MPC has teamed up with Anomaly to provide VFX and colour on ‘MAI TROPPO’, the stunning new spot for Bvlgari.
Crafted in close collaboration with Chernobyl’s director, Johan Renck, the powerful ad features Zendaya, Naomi Scott and Lily Aldridge sharing the same fierce, brave and unapologetic approach to life as they steal the spotlight through vibrant and intense images. Captured in the streets of Rome – the brand’s native city, the ad is described as ‘an ode to joy, happiness and the exuberant Roman way of life’.
Adorned with the brands most iconic product lines: High Jewellery, Serpenti, B.Zero 1, Fiorever and Divas’ Dream; the three protagonists are captured in different scenographies from Piazza Navona’s Fiumi fountain, a masquerade ball, to scaring fellow diners and eating chocolate pudding in a restaurant kitchen.
Colourist Jean-Clément Soret says: “It starts with a sunrise on Rome, the light and colour palette suggests the beginning of an extraordinary day but quickly the structure of the film gets into free form, with personality and extravagance. The challenge was to find a look that conveys the sense of collage/reportage; the director’s preferred aesthetic taste and the luxurious nature of the product. The grade started by sending work in progress material to Johan and DP Jakob Ihre and was finalised over a series of remote sessions from London to Amsterdam with the agency.”

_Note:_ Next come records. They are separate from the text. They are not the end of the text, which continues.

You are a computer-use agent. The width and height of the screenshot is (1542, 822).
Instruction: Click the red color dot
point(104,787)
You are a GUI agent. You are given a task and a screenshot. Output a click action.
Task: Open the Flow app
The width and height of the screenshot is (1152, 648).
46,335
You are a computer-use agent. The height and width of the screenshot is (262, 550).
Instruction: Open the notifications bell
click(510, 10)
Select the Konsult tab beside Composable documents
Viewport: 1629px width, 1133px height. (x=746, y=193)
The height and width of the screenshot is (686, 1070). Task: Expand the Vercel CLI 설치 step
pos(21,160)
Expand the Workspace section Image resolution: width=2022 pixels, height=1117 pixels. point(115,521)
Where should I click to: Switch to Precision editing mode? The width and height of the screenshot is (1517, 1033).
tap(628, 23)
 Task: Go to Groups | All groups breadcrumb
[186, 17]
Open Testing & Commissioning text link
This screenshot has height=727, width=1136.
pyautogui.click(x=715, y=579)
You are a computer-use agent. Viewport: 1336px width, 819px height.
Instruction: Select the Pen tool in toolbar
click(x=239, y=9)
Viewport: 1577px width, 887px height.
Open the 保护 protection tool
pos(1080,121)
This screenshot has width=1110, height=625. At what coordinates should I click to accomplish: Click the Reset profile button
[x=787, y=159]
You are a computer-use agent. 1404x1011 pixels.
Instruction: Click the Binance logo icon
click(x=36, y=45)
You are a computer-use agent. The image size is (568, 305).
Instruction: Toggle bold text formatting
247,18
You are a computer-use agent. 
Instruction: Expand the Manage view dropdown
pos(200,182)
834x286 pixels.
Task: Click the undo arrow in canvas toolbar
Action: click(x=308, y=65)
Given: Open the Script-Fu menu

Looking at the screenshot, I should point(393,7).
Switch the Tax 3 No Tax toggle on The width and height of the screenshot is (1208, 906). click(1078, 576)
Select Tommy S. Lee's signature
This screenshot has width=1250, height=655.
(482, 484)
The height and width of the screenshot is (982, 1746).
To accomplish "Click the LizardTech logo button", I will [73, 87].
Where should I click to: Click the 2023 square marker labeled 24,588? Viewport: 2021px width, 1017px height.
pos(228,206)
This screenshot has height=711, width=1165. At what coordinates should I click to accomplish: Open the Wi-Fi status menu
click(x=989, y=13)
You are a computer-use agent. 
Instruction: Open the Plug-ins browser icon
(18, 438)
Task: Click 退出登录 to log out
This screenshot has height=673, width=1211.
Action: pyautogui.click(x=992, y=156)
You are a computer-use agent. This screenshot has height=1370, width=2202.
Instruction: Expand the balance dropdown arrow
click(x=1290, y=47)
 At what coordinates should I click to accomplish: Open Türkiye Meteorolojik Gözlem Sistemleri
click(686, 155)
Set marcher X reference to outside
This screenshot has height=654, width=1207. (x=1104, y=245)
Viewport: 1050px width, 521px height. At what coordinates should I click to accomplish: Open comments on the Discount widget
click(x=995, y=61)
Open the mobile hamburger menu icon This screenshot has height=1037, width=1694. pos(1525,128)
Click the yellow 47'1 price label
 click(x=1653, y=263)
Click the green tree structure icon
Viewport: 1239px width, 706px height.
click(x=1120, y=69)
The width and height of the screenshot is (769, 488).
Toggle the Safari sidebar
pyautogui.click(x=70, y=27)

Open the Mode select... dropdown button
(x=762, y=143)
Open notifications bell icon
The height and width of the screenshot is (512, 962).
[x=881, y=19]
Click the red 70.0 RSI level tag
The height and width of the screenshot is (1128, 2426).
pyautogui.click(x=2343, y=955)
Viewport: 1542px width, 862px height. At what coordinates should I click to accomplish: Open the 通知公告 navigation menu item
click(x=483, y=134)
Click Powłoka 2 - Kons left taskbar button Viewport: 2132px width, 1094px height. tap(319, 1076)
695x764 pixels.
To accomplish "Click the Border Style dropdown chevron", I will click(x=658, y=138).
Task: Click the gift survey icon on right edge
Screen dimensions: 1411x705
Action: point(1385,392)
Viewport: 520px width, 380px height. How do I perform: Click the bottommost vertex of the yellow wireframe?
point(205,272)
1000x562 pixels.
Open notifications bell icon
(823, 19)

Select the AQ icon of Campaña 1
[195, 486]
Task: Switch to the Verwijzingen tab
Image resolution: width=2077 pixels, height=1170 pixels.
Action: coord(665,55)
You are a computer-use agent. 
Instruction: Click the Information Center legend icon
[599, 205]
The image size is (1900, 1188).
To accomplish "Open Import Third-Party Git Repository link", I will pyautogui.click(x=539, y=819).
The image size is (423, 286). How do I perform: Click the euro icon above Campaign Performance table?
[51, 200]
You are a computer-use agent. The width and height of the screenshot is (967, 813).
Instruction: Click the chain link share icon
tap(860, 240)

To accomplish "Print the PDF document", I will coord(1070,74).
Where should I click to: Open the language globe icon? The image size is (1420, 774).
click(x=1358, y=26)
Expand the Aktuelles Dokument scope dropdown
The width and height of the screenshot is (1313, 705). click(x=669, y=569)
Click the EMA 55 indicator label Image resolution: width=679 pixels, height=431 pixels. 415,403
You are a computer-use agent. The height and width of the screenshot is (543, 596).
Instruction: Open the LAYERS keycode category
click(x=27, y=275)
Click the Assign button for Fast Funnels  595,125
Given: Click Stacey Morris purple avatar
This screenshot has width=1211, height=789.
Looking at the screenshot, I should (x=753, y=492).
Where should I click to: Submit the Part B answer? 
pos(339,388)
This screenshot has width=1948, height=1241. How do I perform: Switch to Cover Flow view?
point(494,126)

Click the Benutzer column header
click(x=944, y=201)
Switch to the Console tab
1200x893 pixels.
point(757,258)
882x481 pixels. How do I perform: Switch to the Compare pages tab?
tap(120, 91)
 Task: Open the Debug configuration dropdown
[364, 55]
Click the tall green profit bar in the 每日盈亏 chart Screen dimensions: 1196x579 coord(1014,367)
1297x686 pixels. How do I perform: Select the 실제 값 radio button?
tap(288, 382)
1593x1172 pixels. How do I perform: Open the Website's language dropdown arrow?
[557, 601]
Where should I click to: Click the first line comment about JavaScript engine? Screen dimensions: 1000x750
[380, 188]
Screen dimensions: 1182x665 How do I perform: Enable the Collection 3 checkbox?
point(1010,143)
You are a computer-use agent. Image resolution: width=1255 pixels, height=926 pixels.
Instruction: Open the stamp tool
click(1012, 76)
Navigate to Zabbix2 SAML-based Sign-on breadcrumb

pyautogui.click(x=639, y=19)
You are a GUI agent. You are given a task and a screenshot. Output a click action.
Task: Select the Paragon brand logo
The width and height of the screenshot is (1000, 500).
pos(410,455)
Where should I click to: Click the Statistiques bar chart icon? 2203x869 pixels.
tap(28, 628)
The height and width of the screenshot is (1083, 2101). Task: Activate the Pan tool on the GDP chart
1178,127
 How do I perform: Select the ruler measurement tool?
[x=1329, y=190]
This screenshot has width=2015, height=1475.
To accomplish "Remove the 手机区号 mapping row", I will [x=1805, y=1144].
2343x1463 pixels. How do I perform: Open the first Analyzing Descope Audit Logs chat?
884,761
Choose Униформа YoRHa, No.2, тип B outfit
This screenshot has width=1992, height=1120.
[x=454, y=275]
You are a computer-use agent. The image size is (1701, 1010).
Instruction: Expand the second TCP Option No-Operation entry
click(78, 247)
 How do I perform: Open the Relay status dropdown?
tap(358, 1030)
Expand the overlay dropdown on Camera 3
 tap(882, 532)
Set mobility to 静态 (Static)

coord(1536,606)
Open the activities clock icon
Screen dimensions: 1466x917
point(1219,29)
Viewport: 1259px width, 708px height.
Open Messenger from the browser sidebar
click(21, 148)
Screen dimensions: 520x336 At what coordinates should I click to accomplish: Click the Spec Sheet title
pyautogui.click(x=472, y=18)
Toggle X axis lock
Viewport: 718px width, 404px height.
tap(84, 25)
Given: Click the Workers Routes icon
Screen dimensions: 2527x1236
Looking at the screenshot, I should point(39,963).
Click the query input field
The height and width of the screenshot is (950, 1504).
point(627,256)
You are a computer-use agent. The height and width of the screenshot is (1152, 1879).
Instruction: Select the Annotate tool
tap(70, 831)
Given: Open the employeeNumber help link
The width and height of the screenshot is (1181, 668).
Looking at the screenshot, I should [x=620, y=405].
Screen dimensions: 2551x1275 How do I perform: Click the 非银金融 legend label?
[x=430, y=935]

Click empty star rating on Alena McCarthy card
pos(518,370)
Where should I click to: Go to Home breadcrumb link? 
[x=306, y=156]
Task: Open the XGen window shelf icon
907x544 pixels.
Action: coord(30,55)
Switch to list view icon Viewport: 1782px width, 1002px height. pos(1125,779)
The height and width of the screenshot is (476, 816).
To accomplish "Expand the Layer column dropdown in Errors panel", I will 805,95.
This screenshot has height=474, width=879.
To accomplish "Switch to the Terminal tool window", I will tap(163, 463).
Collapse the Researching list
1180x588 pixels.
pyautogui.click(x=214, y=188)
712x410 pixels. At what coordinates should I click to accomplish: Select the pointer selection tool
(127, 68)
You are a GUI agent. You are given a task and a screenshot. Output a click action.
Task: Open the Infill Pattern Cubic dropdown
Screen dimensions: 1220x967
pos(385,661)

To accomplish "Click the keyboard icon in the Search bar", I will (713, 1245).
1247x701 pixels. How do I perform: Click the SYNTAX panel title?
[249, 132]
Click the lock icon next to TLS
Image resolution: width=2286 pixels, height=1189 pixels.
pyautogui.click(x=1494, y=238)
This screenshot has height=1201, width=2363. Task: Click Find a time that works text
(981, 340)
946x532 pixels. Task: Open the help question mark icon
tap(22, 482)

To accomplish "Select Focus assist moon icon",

MPC Amsterdam created and integrated CG statues on shots of Rome. The opening shot with CG roman statue, comprised of two females, one whispering to the other to set the tone that this film is all about gossip and that gossip is as old as time itself. Michael Aveling who acted as the VFX Supervisor on the spot says: “The idea of a Roman statue being flown across the city was hard to visualise in the mind let alone to create a believable image. Johan was very precise about the subtleties that would make this an authentic Roman period statue. The texture was also quite a balancing act, too shiny and it looks like porcelain, too rough and it’s turned to stone. I think we nailed it as an authentic marble Roman statue.”